* Stored items
----------

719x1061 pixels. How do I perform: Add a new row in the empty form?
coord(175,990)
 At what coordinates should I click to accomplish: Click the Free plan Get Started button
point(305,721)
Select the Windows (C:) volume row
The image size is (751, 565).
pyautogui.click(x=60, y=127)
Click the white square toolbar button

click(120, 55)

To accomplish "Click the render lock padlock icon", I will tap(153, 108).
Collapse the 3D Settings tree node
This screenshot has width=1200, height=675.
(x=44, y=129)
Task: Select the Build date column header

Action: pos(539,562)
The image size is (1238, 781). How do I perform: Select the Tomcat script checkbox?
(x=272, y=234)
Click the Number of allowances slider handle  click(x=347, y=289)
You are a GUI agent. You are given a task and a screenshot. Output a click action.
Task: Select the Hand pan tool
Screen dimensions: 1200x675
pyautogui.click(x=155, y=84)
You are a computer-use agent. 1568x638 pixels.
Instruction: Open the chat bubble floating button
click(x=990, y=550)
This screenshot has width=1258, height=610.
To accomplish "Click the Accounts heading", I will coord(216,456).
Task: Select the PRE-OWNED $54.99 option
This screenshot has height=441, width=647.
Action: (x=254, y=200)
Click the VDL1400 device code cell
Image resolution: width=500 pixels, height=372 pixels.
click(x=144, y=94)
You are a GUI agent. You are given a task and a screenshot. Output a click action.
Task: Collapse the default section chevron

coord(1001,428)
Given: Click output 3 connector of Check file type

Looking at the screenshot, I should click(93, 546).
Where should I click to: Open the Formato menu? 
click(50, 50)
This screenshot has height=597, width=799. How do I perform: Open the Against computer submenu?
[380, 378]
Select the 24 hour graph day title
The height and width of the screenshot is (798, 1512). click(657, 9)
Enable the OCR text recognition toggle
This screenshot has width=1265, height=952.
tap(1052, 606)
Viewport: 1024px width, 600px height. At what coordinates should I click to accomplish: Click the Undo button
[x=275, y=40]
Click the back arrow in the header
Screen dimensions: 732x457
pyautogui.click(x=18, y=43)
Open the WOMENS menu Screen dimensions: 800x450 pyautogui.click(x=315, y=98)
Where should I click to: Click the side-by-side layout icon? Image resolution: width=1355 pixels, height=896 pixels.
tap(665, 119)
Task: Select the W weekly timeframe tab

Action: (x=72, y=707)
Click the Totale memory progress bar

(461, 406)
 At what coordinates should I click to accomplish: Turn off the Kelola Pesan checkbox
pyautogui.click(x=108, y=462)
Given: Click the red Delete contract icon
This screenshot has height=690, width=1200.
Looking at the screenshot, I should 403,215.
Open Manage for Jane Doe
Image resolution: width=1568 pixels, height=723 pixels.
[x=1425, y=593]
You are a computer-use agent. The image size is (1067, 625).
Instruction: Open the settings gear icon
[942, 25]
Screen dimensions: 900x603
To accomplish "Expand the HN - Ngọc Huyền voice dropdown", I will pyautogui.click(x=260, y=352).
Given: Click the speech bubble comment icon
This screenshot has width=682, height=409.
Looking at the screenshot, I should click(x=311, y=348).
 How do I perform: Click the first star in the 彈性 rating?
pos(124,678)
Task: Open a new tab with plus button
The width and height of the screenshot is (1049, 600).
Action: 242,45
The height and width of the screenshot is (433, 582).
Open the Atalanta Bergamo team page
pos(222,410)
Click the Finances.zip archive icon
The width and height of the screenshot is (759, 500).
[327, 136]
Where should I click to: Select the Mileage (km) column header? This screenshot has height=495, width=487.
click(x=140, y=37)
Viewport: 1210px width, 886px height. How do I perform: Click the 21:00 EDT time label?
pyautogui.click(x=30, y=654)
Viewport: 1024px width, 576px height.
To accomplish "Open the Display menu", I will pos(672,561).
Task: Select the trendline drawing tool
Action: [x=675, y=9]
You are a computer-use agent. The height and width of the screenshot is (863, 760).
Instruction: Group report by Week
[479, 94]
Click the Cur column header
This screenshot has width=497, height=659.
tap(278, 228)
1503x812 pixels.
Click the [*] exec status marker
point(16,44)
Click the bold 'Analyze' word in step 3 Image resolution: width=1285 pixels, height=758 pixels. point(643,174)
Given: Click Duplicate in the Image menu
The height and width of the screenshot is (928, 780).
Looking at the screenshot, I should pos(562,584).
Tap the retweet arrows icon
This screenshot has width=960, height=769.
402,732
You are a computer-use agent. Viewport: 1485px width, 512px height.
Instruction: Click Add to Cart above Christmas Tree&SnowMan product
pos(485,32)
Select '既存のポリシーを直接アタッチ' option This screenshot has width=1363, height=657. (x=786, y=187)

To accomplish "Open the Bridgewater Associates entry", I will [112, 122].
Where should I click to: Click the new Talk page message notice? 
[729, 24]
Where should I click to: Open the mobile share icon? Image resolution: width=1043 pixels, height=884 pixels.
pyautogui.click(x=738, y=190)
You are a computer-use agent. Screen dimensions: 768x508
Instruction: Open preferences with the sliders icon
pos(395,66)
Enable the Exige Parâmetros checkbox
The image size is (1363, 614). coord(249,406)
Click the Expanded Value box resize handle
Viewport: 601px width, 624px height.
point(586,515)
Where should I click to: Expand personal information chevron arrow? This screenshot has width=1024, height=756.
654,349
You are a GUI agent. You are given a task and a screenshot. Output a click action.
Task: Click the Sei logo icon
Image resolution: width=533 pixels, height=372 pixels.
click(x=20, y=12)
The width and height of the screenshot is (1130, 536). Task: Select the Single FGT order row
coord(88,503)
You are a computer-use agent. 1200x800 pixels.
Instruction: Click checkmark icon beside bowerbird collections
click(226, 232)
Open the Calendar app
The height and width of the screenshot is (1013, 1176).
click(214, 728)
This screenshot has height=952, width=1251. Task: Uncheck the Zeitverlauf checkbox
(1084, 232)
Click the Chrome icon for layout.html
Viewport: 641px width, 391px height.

----------

* Assignment
Answer with the count alone: how many lines in the data above have "option" in them?

* Solution
2